Exercise prompt: Can you revise the records from their start through the line containing "(x=197, y=14)", swapping "Daily" for "Weekly" and leaving everything else unchanged? Return only that part.

Data entries:
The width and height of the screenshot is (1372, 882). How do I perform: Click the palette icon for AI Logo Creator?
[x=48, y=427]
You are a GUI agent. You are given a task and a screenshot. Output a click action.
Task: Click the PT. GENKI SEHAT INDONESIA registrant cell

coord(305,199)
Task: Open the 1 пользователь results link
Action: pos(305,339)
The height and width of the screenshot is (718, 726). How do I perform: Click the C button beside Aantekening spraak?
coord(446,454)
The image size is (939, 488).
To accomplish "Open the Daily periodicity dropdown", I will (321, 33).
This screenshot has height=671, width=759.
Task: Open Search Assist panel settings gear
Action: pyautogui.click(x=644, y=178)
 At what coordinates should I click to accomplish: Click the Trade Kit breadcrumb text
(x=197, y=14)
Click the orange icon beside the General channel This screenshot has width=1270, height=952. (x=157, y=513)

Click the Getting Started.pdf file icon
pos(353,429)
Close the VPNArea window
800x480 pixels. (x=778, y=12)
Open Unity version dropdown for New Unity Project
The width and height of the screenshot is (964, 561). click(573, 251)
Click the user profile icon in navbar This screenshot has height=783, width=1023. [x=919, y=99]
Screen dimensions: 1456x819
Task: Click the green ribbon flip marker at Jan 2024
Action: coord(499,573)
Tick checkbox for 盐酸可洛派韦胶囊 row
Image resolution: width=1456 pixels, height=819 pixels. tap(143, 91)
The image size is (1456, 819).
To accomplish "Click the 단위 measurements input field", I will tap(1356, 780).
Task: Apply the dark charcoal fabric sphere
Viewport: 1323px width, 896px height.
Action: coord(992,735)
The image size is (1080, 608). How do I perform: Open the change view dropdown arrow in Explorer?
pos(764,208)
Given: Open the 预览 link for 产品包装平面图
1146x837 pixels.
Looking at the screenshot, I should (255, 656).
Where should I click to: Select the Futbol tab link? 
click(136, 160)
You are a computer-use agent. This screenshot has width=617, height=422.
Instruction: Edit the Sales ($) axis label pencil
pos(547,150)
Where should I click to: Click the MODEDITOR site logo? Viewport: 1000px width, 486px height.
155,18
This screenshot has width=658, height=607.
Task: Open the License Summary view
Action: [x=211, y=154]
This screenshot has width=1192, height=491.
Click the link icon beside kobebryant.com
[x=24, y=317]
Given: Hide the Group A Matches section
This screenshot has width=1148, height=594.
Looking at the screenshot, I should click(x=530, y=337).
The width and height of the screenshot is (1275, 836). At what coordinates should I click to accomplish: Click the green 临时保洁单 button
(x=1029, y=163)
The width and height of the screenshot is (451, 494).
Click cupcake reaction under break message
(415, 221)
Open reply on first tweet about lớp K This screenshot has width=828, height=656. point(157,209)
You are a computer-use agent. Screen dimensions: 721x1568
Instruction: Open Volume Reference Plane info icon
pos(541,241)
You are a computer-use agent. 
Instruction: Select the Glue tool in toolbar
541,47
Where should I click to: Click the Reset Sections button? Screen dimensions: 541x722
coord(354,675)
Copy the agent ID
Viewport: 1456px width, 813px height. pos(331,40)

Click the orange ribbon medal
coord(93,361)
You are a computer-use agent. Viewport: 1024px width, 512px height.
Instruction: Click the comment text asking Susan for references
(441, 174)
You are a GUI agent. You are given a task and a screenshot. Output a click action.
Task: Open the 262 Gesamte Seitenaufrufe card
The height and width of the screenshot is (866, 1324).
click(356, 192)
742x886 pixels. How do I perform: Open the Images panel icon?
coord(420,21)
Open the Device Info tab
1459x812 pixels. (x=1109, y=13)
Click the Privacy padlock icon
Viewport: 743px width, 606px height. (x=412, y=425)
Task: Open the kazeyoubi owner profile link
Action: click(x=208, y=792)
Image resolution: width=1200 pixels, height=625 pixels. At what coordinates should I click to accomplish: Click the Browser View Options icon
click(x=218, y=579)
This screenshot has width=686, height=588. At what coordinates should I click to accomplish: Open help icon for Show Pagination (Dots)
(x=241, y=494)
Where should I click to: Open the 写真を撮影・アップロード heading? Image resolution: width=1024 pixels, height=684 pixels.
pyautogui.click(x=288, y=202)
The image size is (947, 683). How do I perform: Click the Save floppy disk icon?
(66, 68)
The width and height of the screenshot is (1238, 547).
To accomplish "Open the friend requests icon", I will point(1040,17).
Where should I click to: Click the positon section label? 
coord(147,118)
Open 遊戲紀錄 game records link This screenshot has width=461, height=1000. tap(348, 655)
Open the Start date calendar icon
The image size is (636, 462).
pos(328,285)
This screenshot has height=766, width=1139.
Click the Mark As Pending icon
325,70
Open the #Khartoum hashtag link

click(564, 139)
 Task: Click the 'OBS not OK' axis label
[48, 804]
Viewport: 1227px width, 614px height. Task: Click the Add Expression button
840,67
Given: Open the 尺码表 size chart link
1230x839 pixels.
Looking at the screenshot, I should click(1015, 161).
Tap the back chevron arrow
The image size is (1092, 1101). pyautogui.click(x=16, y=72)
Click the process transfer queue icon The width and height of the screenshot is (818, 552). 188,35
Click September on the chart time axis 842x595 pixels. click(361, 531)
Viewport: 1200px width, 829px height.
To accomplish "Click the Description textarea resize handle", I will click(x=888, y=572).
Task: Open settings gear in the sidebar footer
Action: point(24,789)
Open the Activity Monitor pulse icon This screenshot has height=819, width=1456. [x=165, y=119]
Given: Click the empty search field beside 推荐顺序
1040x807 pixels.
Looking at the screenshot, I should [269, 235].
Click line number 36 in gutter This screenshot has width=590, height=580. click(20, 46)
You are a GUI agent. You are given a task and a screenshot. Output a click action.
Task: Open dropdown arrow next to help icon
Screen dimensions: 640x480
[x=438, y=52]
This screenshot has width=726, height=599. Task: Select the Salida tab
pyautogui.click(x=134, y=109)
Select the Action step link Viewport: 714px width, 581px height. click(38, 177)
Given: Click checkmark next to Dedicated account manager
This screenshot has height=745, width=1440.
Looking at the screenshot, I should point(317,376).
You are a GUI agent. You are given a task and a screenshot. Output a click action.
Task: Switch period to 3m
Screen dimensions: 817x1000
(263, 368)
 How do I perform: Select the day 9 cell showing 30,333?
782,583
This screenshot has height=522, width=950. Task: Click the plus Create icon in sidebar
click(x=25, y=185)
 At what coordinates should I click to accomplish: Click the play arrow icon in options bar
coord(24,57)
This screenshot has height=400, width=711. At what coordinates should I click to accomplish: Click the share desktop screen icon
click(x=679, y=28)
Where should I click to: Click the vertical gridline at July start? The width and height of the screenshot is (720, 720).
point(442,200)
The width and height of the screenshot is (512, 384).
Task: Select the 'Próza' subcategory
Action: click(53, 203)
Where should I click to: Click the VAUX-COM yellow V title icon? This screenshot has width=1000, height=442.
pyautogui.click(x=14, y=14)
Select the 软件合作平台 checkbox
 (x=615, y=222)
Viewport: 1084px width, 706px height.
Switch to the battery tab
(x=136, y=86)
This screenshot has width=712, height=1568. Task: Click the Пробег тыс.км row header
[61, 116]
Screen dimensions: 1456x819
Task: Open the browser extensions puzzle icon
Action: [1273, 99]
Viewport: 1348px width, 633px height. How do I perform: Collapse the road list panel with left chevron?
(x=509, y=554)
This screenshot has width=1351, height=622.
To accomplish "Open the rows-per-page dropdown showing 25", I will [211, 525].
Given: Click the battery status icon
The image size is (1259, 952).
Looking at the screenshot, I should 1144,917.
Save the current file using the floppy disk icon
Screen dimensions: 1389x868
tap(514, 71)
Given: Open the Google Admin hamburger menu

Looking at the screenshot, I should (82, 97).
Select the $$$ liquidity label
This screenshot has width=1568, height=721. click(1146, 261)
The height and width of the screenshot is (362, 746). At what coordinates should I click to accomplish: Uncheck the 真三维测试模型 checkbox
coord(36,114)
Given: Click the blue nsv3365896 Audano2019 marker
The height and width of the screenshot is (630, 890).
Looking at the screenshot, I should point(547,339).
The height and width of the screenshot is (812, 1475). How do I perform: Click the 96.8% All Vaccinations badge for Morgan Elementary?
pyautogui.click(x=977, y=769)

Answer to this task:
The width and height of the screenshot is (1372, 882). How do I perform: Click the palette icon for AI Logo Creator?
[x=48, y=427]
You are a GUI agent. You are given a task and a screenshot. Output a click action.
Task: Click the PT. GENKI SEHAT INDONESIA registrant cell

coord(305,199)
Task: Open the 1 пользователь results link
Action: pos(305,339)
The height and width of the screenshot is (718, 726). How do I perform: Click the C button beside Aantekening spraak?
coord(446,454)
The image size is (939, 488).
To accomplish "Open the Weekly periodicity dropdown", I will (321, 33).
This screenshot has height=671, width=759.
Task: Open Search Assist panel settings gear
Action: pyautogui.click(x=644, y=178)
 At what coordinates should I click to accomplish: Click the Trade Kit breadcrumb text
(x=197, y=14)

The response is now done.